Montana Supreme Court upholds ability of transgender residents to update documents

In a divided decision, the Montana Supreme Court’s debate about transgender residents, birth certificates and driver’s licenses have put political differences on full display as the state’s highest court ruled that two state agencies likely violated the Montana Constitution by denying residents the ability to change documents to fit their gender identity.

The State of Montana had challenged two aspects of the case, stemming from Lewis and Clark County District Court Judge Mike Menahan’s order. The first is whether Menahan’s injunction of the Senate Bill 458 was correct. The other issue was whether the law discriminated against transgender residents, not allowing them to change the documents while allowing similarly situated cisgender residents to make changes. Appeals were sent to the Supreme Court before the case could get underway.

The court blocked the Montana Department of Public Health and Human Services as well as the Department of Justice (which operates the Motor Vehicle Division) from refusing to update those documents to match a resident’s gender identity. The majority’s decision led to charges from two of the court’s more conservative members, Chief Justice Cory Swanson and Justice Jim Rice, to accuse the majority of disregarding science, rewriting history, meddling in political debate and deepening rifts between lawmakers and the courts.

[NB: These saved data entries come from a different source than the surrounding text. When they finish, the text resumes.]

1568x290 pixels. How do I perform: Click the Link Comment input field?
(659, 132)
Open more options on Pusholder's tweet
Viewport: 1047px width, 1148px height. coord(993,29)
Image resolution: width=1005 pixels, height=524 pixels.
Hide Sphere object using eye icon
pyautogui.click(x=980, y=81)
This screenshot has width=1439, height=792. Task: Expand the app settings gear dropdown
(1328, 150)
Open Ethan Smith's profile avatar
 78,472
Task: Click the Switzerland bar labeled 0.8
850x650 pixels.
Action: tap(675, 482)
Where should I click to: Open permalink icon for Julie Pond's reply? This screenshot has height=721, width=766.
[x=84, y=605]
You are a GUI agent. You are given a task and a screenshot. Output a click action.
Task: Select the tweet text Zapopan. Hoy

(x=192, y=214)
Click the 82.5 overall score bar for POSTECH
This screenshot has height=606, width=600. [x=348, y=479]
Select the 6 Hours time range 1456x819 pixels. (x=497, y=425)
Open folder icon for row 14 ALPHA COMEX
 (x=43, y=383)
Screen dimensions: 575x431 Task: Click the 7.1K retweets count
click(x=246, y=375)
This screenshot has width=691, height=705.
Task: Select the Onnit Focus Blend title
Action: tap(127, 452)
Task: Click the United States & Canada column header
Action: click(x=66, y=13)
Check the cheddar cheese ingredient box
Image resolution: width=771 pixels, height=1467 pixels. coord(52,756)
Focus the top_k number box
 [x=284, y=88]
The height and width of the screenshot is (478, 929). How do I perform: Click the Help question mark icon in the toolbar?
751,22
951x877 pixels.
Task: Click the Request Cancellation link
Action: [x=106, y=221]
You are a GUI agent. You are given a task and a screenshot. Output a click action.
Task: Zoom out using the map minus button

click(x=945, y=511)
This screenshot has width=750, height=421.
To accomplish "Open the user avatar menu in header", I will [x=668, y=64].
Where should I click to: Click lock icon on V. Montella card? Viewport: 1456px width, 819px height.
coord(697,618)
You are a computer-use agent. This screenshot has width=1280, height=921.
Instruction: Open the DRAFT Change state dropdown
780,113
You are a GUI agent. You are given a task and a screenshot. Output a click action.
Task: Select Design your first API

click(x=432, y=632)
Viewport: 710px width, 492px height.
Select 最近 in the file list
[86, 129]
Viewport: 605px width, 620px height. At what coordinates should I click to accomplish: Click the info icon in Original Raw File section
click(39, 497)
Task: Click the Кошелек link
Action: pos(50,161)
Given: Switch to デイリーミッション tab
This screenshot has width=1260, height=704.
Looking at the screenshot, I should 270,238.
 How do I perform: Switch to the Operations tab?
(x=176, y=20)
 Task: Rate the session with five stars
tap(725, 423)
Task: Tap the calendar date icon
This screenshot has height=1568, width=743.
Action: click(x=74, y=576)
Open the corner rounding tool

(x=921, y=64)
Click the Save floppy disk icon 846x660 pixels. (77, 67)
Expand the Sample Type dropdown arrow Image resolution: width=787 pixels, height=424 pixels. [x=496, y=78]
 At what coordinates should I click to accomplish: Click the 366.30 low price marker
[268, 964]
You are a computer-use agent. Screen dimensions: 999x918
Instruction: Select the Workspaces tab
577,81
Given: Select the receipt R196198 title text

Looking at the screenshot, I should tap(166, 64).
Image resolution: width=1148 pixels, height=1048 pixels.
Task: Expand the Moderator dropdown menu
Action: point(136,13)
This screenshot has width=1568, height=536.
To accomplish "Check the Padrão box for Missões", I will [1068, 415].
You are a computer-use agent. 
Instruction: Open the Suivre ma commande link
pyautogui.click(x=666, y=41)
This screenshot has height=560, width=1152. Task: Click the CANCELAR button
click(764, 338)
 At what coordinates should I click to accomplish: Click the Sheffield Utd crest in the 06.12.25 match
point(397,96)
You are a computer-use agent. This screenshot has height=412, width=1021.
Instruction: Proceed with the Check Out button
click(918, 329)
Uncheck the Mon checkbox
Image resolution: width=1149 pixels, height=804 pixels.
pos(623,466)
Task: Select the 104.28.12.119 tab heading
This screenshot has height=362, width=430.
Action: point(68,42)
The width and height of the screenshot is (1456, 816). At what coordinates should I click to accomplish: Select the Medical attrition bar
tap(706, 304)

“The majority today has blown through all of these prudential instructions to issue a political decision dressed up in constitutional garb,” Swanson wrote in his dissent. “Now that we have spoken from the judicial mountaintop, where is the incentive toward continued public debate, mutual respect, and accommodation? Each side is in fact incentivized to stake out maximalist positions and then rush to the courthouse so the least democratic branch can settle political disputes better left to policy makers.”